Ric knocked on the door with a heavy fist, but I made sure to stand slightly in front of him so I was the first thing Ottavio might see through his foggy peephole.
A moment later, the door creaked open, and a true Roman nose poked out. “Don’t speak to cops or men in suits.”
“Good thing I’m a woman then, Signore Petretti,” I practically cooed.
When he tried to close the door, I wedged the toe of my pointed Jimmy Choo into the space between it and the jamb, effectively stopping his retreat. Ric followed my cue and slapped a hand on the door to push it intractably open.
Ottavio huffed as he was forced to back up. “You aren’t welcome in my house.”
“Are you going to call the police?” I suggested sweetly as we moved into the cramped, dark hallway. “I’m sure your neighbors would love it if you brought the cops around.”
His fleshy, pink-hued face contracted like an octopus as I called his bluff.
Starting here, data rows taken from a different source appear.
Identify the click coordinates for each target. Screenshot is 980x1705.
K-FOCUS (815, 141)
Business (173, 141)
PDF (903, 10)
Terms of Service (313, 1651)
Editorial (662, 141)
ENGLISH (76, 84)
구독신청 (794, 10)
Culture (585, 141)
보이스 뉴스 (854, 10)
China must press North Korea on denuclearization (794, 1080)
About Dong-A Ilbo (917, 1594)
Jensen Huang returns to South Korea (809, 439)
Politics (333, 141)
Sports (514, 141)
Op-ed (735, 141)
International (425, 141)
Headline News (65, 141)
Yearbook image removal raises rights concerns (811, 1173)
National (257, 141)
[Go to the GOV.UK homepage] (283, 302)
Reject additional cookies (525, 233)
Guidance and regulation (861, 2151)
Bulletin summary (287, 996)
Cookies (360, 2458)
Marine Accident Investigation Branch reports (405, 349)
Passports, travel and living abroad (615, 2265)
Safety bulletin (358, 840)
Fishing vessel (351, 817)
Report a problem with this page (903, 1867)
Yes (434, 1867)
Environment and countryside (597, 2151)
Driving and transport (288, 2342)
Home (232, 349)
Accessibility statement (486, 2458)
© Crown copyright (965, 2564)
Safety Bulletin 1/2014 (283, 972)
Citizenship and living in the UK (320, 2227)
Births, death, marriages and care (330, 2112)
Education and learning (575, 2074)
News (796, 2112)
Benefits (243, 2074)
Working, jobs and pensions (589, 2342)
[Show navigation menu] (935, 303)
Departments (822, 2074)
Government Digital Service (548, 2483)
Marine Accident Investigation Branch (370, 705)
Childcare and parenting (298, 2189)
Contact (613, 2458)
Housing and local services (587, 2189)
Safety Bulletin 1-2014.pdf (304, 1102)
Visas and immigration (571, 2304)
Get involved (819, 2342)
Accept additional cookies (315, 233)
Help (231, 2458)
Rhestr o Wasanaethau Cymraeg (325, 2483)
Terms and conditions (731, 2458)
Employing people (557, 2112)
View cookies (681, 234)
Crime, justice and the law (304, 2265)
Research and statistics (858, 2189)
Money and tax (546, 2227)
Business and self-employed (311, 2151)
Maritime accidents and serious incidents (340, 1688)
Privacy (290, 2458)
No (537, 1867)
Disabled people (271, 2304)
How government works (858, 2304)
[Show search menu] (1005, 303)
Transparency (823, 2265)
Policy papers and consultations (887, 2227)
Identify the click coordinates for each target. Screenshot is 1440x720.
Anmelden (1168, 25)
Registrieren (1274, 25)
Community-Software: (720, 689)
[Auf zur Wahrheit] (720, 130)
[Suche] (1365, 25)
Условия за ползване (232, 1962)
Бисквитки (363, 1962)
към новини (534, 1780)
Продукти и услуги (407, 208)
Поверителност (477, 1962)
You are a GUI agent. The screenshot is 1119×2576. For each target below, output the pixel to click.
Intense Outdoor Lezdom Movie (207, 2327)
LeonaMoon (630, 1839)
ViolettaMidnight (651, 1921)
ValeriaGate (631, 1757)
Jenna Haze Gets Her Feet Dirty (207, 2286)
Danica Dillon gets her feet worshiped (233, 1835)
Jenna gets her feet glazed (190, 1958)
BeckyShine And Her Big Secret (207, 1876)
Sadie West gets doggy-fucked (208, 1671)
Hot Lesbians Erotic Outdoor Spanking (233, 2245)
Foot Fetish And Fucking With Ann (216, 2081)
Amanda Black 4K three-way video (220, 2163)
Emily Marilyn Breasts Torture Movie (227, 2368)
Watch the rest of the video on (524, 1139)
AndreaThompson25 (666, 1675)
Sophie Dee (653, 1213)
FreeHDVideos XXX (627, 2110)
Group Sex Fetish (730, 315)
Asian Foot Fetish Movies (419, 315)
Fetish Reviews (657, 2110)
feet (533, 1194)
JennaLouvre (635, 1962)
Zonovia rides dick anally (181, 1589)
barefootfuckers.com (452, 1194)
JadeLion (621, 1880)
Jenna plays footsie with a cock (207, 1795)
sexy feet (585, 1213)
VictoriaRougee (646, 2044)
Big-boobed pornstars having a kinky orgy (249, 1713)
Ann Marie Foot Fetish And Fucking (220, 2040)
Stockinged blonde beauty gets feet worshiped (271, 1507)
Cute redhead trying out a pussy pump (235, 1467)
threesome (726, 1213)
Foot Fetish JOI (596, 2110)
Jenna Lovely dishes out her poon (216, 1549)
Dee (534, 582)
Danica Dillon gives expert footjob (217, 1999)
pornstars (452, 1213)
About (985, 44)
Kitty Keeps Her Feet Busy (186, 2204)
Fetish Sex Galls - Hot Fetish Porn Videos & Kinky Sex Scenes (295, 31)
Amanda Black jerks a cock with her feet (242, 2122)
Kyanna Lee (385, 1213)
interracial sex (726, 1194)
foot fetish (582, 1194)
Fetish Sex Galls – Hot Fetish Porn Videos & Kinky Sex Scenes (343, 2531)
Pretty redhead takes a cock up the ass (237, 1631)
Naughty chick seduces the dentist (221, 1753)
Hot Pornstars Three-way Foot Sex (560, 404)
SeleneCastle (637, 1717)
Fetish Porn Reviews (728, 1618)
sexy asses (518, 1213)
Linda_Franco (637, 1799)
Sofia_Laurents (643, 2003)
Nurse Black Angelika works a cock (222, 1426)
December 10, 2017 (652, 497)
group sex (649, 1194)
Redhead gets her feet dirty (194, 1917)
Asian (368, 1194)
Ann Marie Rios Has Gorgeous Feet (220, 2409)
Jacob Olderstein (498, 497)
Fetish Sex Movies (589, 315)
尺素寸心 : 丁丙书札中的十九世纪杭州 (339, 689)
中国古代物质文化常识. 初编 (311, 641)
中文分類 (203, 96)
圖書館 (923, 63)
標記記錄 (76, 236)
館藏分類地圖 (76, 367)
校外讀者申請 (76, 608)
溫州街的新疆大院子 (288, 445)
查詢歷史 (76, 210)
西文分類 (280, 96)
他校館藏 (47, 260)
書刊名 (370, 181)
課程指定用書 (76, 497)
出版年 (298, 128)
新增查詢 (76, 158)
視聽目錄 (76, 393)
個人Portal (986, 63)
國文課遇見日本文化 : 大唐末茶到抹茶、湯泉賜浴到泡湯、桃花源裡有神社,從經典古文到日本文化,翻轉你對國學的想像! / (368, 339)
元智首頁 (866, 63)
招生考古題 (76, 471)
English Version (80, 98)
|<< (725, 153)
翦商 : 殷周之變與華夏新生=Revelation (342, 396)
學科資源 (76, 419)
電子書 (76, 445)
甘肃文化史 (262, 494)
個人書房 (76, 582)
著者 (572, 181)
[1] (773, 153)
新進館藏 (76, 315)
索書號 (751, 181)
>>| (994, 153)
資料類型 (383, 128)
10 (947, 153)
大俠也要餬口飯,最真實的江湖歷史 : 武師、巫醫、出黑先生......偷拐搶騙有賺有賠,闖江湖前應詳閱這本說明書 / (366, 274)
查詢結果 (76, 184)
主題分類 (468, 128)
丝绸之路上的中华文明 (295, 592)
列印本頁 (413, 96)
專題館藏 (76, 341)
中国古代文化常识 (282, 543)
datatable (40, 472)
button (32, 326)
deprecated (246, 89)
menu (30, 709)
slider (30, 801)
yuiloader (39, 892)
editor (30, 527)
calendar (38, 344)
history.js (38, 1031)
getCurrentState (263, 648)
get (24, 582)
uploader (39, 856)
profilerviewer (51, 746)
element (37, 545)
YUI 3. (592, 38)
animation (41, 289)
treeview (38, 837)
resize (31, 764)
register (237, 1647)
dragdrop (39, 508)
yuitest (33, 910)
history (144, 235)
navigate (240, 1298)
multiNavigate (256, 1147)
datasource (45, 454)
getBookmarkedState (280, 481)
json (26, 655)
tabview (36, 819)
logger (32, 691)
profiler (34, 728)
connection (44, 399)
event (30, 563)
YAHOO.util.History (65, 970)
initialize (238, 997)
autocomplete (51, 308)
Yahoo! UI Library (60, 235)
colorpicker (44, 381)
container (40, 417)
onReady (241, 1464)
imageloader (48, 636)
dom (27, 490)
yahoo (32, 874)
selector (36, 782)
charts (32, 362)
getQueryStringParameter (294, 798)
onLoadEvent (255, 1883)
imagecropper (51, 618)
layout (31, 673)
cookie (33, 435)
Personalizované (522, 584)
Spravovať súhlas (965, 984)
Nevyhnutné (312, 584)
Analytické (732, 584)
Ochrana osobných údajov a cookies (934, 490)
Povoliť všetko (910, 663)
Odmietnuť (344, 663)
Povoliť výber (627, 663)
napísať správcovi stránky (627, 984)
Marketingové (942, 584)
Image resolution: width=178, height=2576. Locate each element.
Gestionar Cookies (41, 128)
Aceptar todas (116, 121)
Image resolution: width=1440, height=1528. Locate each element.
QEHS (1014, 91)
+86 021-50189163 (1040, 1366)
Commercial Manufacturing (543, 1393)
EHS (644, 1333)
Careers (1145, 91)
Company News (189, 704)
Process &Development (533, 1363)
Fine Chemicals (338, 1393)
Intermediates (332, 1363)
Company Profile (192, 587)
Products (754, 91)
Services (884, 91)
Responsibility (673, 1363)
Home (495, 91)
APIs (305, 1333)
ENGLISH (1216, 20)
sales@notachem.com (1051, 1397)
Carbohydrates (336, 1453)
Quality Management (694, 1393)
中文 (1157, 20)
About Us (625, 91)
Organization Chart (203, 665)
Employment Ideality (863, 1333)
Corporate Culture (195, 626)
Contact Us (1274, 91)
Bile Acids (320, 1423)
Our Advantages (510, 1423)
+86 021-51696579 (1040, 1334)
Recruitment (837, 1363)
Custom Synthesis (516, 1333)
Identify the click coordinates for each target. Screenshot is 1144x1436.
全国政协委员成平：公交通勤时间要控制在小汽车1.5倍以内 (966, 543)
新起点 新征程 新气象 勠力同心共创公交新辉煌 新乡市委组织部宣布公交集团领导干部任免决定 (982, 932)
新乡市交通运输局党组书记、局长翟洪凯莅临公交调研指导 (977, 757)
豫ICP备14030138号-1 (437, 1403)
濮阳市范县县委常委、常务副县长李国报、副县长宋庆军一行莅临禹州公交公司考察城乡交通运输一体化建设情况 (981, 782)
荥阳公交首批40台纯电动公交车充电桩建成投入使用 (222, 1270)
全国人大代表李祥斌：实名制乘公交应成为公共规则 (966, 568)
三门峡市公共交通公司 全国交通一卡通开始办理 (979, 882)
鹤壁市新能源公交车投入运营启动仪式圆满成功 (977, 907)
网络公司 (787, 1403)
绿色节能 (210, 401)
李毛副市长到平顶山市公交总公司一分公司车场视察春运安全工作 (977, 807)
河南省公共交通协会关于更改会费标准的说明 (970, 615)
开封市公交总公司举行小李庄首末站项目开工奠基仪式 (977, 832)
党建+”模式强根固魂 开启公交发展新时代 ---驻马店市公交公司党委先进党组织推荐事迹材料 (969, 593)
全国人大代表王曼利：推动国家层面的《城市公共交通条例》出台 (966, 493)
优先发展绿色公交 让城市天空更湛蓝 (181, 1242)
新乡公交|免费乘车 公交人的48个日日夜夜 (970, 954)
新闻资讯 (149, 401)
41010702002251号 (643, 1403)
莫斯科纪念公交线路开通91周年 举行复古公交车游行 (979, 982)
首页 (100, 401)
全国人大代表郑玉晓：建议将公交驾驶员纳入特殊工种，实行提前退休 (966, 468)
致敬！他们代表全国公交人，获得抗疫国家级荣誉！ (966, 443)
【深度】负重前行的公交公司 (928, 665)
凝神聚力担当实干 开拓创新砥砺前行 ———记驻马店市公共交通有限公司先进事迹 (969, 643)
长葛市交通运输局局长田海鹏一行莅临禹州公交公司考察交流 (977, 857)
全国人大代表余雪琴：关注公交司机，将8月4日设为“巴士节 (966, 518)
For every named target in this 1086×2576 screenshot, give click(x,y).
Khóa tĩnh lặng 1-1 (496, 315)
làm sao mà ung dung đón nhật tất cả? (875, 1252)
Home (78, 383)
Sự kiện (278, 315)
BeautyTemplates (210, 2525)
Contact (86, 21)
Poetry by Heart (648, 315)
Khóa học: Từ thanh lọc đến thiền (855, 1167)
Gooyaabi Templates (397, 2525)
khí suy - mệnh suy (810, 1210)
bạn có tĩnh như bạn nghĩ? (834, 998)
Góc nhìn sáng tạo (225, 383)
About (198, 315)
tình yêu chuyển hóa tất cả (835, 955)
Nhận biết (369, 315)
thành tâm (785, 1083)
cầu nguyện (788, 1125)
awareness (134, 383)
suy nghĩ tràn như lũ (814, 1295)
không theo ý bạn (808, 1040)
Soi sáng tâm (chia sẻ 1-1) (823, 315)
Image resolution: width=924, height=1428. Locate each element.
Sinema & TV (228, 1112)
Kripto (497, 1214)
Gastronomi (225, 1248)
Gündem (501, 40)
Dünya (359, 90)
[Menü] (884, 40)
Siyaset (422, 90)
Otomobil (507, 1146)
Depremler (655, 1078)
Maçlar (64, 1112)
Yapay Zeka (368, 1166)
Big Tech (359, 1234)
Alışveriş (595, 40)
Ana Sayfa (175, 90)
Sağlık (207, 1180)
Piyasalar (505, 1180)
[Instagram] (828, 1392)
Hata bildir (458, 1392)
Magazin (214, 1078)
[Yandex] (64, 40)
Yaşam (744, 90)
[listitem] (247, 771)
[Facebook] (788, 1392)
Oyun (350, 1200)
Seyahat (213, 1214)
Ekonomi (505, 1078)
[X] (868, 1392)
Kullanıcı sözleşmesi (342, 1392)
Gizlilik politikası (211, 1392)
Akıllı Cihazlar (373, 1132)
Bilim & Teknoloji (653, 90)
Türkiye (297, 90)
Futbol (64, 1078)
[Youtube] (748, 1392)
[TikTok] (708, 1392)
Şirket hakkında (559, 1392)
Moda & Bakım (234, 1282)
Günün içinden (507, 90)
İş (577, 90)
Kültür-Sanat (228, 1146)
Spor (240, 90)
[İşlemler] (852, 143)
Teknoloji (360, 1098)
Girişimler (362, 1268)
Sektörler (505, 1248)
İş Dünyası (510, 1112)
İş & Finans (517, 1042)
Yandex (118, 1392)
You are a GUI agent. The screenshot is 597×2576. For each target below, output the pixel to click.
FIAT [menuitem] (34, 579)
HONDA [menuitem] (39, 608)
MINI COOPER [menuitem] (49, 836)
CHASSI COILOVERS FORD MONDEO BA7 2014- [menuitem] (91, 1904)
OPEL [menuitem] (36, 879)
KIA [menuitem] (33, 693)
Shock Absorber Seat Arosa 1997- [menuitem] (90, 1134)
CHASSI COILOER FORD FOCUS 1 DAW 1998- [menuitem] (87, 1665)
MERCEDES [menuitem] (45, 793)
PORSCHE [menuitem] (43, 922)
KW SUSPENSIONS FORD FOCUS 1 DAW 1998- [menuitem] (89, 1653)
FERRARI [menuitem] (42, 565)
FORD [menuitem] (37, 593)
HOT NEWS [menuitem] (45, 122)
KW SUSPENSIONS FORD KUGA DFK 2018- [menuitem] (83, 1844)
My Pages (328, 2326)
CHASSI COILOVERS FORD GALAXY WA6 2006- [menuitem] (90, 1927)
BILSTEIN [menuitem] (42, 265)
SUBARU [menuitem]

No one in this neighborhood called the cops. There were mafiosos and their associates thick in the streets here, and if he was caught at home with two lawyers and the cops, he was as good as dead.
Screwed if he talked to us, screwed if he didn’t.
I was well-versed in such situations, so I knew how to handle them.
“Why don’t we sit down, Signore Petretti?” I offered graciously, indicating the sitting room with the plastic-wrapped floral couch I could see to our left.
He grumbled Italian curses under his breath as he reluctantly turned and trundled down the hall into the living room. When he took a seat in the only chair, Ric and I moved to the couch and sat down with an awful creak and groan of thick plastic.
“If you are here to talk about the murders at my deli, I’m not speaking of this,” he grunted, the “th” in his words transformed by his thick Italian accent into a “d” sound.
I shrugged easily. “I actually came to talk about something else. Or, should I say, someone else.” He watched me with beady brown eyes as I reached into my purse and produced an eight-by-ten glossy photo of my sister Cosima. It was a candid shot I’d taken when I visited her in England last spring, and she looked especially radiant in it. The reason for that was behind the camera, just to my right, her eyes were trained on the sight of her husband laughing with Mama. The sheer love and joy shining from her golden eyes and wide, full-lipped smile was palpable even through the photo.